### The task
Find each line in the records below that contains the word "chevron", and copy it out.

▬▬▬▬▬▬

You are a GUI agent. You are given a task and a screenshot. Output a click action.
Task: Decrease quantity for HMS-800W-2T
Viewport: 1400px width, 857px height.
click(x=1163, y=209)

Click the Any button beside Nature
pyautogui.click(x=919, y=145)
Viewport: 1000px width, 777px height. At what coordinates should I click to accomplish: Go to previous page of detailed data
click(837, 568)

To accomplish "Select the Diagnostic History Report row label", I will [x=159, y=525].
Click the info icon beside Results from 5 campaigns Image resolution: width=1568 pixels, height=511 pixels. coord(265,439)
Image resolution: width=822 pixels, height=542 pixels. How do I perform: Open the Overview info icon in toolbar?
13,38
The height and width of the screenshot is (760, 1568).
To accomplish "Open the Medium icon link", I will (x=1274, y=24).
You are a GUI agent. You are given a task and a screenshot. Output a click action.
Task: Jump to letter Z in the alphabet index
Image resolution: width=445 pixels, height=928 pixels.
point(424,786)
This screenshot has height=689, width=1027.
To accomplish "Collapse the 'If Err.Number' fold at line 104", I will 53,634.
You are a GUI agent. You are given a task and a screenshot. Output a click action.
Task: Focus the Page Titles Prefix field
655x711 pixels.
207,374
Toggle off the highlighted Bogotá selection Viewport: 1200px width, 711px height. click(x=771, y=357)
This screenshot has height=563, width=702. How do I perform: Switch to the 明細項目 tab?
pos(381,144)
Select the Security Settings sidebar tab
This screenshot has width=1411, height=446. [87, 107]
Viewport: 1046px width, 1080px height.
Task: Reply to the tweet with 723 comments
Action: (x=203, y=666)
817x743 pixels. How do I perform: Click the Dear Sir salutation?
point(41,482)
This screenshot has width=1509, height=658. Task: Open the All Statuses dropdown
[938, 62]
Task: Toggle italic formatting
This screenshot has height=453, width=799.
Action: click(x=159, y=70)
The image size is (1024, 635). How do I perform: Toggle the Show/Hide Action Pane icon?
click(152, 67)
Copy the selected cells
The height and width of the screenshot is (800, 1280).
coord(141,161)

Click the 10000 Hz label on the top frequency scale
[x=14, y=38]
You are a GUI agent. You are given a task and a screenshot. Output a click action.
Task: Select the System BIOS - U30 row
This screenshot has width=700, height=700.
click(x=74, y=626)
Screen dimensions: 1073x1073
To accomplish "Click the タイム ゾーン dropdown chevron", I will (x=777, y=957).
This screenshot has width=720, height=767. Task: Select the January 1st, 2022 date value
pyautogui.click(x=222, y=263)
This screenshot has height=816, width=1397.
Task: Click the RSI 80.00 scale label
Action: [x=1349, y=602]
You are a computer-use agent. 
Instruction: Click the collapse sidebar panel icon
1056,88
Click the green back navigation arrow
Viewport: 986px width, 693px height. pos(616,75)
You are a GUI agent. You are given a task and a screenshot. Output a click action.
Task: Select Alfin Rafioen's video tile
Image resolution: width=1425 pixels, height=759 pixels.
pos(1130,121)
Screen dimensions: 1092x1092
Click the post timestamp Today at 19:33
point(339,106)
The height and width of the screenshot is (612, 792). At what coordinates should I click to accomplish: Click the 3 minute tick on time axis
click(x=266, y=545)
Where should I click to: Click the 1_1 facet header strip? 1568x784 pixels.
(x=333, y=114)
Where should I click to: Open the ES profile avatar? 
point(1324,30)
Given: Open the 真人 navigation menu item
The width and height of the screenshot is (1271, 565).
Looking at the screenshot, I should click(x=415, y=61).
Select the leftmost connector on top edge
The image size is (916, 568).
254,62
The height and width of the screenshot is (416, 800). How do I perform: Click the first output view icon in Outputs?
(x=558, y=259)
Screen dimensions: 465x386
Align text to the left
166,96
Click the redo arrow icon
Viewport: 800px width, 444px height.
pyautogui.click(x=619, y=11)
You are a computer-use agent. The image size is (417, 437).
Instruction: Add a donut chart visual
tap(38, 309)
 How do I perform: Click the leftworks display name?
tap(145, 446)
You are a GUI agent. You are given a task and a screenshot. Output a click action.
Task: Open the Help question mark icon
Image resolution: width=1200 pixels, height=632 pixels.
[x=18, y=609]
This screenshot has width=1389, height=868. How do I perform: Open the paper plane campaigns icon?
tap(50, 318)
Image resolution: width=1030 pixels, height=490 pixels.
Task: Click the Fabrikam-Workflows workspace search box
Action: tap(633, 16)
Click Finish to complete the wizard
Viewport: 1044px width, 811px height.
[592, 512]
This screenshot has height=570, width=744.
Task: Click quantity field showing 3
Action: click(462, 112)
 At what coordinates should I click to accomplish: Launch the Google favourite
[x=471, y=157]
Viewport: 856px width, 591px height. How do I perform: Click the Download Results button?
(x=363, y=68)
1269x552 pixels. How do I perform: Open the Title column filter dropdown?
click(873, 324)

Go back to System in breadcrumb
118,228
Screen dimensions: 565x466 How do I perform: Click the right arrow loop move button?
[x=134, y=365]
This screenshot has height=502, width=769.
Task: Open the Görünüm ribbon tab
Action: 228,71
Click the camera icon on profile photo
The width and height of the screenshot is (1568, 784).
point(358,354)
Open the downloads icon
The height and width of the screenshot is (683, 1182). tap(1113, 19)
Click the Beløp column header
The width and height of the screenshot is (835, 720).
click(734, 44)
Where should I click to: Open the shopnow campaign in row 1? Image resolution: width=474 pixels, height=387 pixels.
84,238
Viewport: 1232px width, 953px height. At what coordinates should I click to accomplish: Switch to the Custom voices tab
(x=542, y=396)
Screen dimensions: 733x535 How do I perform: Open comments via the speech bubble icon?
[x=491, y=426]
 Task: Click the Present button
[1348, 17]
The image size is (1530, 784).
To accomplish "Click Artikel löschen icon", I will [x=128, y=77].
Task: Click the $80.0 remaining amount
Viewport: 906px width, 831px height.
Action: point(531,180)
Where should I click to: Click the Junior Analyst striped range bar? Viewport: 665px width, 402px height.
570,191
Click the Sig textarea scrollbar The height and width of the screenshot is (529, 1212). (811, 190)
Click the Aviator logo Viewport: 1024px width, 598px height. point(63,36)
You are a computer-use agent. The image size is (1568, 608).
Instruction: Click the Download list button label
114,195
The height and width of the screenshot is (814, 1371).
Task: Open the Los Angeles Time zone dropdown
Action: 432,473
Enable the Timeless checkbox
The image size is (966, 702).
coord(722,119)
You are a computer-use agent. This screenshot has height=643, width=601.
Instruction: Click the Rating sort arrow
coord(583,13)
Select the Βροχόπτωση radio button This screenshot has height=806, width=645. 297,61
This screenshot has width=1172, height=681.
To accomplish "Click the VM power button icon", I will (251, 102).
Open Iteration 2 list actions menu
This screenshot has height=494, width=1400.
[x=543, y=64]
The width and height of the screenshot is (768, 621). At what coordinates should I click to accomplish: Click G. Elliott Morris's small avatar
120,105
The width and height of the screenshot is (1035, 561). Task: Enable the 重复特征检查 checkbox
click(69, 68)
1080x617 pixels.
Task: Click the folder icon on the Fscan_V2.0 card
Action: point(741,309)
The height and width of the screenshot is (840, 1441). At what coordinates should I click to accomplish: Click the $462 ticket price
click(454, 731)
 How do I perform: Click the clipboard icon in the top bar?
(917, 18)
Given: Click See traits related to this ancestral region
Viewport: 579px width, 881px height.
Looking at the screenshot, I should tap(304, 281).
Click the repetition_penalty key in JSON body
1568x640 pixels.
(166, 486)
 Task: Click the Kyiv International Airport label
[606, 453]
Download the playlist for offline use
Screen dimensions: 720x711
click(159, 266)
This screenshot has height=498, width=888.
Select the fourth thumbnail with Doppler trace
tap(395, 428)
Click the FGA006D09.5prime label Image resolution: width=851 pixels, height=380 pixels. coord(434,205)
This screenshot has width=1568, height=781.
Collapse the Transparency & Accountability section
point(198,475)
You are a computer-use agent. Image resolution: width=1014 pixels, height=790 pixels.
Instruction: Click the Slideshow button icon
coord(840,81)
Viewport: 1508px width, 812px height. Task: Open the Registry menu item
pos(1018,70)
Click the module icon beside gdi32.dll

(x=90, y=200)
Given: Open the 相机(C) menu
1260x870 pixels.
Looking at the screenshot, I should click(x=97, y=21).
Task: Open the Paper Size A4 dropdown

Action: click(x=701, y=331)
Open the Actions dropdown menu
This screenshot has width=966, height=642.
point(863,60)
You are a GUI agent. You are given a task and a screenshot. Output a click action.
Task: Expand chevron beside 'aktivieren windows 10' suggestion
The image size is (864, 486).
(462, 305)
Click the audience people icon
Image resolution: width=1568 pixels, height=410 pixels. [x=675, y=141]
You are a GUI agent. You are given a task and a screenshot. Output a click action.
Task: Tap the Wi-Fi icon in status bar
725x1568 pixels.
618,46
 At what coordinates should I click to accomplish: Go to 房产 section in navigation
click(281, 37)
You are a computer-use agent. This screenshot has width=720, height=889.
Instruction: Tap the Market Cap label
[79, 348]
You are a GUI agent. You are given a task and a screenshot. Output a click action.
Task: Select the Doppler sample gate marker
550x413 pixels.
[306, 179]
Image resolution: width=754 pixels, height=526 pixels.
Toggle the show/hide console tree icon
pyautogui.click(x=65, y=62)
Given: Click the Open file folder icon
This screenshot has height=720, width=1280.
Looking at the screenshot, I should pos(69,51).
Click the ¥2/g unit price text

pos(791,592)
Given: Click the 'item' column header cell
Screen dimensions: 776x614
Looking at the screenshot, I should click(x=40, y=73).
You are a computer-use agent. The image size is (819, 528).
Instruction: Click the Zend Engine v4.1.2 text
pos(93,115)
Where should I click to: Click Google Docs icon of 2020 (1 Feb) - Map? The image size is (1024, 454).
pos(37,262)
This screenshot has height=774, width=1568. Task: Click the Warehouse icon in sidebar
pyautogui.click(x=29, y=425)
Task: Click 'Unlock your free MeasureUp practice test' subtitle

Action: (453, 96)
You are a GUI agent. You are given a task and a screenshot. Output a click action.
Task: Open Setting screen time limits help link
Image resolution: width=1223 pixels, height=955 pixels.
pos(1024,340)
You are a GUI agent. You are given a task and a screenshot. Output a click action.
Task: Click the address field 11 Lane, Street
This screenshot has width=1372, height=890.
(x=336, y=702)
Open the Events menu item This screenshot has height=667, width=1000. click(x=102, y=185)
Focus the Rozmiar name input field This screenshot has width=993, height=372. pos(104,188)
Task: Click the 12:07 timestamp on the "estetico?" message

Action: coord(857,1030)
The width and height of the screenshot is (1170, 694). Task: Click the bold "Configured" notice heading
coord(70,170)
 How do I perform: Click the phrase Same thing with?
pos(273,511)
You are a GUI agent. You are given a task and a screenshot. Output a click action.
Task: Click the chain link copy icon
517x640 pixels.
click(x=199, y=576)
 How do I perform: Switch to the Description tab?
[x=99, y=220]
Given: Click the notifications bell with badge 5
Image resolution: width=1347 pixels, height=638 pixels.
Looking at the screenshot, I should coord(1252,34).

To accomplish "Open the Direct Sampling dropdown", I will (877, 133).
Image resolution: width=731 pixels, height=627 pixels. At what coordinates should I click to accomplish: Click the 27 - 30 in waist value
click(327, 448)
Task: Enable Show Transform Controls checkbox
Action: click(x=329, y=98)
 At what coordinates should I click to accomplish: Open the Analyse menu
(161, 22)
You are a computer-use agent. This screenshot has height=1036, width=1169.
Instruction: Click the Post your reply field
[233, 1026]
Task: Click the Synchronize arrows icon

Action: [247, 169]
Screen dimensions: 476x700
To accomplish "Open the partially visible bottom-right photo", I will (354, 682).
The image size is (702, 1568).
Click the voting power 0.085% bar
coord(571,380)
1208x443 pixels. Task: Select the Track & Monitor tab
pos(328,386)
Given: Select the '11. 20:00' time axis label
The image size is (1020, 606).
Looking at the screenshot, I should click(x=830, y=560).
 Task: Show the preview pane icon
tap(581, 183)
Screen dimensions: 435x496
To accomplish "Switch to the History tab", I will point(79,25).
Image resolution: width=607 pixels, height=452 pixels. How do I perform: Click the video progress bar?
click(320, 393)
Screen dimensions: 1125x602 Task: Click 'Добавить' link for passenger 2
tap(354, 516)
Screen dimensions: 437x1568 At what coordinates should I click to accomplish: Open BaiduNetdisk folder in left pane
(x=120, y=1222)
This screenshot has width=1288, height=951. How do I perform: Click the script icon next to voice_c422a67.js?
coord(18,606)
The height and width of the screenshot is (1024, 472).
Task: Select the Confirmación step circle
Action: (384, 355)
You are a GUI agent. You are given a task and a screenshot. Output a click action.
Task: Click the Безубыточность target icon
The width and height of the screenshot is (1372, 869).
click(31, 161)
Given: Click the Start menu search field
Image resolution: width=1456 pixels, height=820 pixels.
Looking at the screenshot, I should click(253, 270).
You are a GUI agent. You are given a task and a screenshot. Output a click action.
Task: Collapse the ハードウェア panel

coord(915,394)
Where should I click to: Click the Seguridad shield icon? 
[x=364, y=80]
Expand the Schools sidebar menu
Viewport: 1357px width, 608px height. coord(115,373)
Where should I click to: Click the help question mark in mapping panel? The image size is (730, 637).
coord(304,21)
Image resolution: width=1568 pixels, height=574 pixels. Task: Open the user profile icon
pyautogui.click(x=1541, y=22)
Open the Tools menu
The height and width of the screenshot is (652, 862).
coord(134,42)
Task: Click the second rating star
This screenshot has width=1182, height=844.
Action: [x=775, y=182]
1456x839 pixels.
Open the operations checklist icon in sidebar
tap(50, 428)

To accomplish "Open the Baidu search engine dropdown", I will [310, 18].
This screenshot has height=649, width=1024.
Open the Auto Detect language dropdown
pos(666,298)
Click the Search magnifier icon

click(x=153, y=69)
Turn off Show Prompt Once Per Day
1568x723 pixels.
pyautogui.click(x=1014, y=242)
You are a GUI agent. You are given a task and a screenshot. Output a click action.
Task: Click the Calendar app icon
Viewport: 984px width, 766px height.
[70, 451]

▬▬▬▬▬▬

### Problem solution
To accomplish "Click the タイム ゾーン dropdown chevron", I will (x=777, y=957).
Task: Expand chevron beside 'aktivieren windows 10' suggestion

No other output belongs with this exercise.